Bass Lake is a 294 acre lake located seven miles northeast of Merrifield in Crow Wing County. The maximum depth is 24', with 63% of the lake 15' deep or less. Water clarity is good with a secchi disk reading of 14'. A public access is located on the east side of the lake. Bulrush and water lilies surround much of the lake. Protection of aquatic vegetation, especially emergent vegetation, is important for maintaining good water quality. Aquatic vegetation is critical for fish spawning areas, providing habitat for fish and other aquatic life, and decreasing shoreline erosion, lake sedimentation, and nutrient uptake.
The northern pike catch of 20.0/gillnet was high when compared to similar lakes, and the highest catch to date. Average length was 23.0", with 42% at least 24" in length. Voluntary release of these larger pike will help maintain a balanced population.

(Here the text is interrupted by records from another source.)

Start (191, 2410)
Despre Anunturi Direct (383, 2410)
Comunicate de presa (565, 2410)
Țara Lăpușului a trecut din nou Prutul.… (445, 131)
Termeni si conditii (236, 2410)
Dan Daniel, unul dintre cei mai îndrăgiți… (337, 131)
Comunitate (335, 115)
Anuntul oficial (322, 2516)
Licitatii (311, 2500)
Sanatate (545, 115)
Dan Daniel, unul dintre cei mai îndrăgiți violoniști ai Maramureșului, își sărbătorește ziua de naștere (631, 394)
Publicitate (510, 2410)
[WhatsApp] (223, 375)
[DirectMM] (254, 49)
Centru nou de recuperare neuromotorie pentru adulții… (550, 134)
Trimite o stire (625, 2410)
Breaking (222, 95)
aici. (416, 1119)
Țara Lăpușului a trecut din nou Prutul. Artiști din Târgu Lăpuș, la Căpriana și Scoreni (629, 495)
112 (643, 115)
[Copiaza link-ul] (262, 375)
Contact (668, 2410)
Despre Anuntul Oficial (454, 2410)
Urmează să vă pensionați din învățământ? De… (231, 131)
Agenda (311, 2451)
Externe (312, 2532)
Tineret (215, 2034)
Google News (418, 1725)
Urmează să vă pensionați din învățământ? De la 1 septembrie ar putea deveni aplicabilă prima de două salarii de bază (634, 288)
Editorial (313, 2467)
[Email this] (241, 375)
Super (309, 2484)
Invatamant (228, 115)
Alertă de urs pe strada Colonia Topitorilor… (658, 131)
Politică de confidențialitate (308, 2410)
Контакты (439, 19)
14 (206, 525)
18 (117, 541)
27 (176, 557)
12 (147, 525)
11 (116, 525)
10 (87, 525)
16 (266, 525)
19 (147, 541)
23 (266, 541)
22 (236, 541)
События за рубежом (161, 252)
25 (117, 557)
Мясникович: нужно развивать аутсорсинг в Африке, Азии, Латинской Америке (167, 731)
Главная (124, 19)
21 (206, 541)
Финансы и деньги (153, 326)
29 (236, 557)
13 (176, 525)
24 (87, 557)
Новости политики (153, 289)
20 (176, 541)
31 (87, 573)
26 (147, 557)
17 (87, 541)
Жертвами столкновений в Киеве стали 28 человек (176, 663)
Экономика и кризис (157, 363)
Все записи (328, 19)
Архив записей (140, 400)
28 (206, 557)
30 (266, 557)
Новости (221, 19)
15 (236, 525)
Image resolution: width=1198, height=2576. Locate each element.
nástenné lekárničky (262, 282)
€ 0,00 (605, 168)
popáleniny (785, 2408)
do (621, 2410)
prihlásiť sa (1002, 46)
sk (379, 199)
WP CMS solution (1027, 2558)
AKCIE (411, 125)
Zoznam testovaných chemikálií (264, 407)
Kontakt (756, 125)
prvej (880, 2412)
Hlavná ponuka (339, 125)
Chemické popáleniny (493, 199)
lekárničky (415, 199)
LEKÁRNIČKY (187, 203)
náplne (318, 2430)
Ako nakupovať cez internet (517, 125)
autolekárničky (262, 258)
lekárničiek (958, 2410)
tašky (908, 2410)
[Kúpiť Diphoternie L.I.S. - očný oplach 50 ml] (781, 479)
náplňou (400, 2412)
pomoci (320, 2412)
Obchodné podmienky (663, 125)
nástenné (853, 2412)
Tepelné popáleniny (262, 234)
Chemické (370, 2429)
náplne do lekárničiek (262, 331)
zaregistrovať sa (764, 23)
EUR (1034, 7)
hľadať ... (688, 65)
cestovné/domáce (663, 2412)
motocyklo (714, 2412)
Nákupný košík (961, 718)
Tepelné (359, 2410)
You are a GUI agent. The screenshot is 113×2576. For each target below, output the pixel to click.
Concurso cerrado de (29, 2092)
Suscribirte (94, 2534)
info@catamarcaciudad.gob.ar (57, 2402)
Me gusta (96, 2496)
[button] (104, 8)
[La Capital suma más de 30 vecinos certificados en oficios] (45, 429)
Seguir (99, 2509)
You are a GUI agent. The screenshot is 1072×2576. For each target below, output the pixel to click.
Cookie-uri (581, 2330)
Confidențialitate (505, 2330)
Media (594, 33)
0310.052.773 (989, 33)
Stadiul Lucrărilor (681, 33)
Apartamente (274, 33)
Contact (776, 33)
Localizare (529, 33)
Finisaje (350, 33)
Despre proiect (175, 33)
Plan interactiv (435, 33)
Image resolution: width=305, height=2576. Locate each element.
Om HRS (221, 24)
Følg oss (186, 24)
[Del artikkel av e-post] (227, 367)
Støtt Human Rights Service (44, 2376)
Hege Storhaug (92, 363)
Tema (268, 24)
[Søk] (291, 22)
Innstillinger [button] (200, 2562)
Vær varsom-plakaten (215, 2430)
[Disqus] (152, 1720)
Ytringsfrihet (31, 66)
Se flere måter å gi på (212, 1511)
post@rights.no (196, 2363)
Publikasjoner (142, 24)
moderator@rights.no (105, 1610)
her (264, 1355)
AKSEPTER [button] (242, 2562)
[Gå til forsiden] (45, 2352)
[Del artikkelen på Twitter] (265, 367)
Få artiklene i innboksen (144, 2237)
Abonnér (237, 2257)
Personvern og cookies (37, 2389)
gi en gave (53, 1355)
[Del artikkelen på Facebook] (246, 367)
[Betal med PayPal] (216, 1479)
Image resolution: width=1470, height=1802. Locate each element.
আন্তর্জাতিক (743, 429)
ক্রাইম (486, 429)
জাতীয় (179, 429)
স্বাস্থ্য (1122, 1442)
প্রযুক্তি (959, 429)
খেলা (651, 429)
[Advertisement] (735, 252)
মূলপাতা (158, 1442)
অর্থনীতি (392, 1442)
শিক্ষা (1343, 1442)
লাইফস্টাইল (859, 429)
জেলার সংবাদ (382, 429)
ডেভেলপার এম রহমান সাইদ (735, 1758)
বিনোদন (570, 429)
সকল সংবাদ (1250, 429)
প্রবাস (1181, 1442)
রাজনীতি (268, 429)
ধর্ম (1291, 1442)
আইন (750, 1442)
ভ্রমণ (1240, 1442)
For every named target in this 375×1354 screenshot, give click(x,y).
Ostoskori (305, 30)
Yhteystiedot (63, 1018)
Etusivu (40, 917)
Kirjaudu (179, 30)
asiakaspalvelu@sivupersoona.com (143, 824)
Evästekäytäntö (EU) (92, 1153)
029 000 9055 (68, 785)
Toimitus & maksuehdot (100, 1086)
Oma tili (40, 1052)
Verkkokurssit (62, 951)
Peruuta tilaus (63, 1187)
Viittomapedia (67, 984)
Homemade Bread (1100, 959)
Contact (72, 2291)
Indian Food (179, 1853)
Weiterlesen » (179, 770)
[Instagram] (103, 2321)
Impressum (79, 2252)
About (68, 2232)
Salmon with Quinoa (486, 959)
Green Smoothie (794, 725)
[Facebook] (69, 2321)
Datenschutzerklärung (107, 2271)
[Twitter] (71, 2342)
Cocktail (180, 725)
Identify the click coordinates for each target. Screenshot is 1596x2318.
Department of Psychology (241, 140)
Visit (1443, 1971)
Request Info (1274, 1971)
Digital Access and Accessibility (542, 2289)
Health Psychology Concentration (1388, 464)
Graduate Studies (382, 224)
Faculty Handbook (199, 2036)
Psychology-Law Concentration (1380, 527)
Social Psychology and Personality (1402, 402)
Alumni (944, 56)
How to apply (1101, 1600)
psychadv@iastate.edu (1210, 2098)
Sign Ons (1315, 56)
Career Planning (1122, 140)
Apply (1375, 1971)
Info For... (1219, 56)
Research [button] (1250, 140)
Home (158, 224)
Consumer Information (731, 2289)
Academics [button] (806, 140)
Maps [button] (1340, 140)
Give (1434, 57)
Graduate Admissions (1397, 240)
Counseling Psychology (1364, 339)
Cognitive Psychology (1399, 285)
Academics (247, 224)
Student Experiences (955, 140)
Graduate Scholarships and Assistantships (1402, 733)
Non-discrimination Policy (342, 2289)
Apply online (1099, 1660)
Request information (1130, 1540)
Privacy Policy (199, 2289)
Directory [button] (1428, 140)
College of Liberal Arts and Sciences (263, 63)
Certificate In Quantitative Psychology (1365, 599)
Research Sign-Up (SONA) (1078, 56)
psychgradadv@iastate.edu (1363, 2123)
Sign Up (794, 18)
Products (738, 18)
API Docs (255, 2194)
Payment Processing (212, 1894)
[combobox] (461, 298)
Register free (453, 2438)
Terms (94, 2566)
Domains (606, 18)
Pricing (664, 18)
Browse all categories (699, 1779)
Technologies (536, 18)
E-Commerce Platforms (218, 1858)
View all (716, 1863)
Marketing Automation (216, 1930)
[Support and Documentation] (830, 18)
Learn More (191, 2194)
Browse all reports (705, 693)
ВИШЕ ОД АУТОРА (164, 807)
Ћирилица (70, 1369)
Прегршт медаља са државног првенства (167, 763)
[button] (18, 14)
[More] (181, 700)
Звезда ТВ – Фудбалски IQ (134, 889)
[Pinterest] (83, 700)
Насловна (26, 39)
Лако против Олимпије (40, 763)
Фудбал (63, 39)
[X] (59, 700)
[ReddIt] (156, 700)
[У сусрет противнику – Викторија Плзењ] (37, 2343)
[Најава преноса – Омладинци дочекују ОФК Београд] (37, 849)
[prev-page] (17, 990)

Bass lake is appropriately named since it contains an abundance of largemouth bass. Largemouth bass were sampled by a spring electrofishing survey at a rate of 139.4/hr. Average length was 11.9", with 44% measuring at least 12" in length. Largemouth were sampled in high numbers in gillnets at 2.8/net, with an average length of 13.2".
The black crappie catch of 0.5/gillnet was low compared to similar lakes. Average length was 6.1". The trapnet black crappie catch was average at 1.3/net. Average length was 8.3". For both gears combined 60% were at least 8" in length. It takes 4 years for crappies to reach 8" in Bass Lake. Bluegills were abundant at 57.7/ trapnets, but run on the small side with an average length of 5.9". Only 3% of the catch was at least 7" in length and it takes roughly 8 years to reach that size.
Yellow perch are an important forage species and were sampled in average numbers at 16.0/gillnet. Some were big enough to be of interest to anglers with an average length of 7.9". Yellow perch at least 8" in length made up 65% of the catch.
No invasive species have been discovered in Bass Lake, but they are located in the area. Before and after launching lake users are required to inspect and remove any aquatic plants and animals from their watercraft and trailers as well as pull the plug and drain all water from the watercraft, including bilges, livewells and baitwells.